Abundan quienes argumentan que señalar las atrocidades cometidas por los europeos contra las personas que habitaban estas tierras no es más que repetir una “leyenda negra”, pero lo cierto es que no es leyenda y mucho menos negra. Se trata de hechos concretos, registrados por la historia, irrefutables y que pueden constatarse por y en distintas fuentes, cometidos por personas blancas que se consideraban superiores a las personas de piel más oscura.

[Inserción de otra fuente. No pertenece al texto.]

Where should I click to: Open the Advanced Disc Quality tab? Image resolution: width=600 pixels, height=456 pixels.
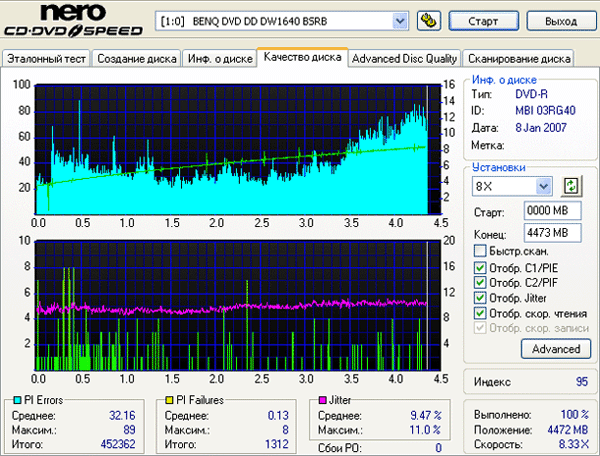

Una de las principales diferencias entre la invasión bárbara cometida por los europeos a partir de 1492 y las que les precedieron en las regiones de Eurasia, es que los castellanos y portugueses dejaron escrita sus propias versiones de esos acontecimientos y con ella convencieron a las generaciones posteriores de que sus acciones eran “civilizadoras” y “evangelizadoras”.
Por lo escrito líneas atrás, abordado desde la perspectiva de los pueblos dominados y de sus actuales descendientes, actualmente los más empobrecidos, discriminados y explotados del continente, el hecho histórico que fastuosamente celebra la monarquía española no fue más que otra invasión bárbara, que afectó negativamente incluso a aquellos que se aliaron a los invasores. Y en última instancia, esas pomposas celebraciones -desfile militar incluido- constituyen también un escarnio para los que aún sufren las consecuencias.
En nuestros días, cuando se ha tomado mucho más consciencia de esa destrucción, y en distintos países se ha impulsado la refundación de los estados republicanos nacidos tras el fin del dominio colonial español, para comenzar a poner fin a la exclusión que desde el tiempo la propia llegada de los europeos han vivido los descendientes de los pobladores autóctonos, es justo también que esos hechos históricos comiencen a ser nombrados no como los conquistadores y el poder colonial los bautizaron, sino con un sustantivo que represente lo que eso significó para los pobladores originales de estas tierras.
*Guillermo Fernández Ampié es un periodista nicaragüense con doctorado en Estudios Latinoamericanos, quien actualmente es catedrático de la Universidad Nacional Autónoma de México (UNAM).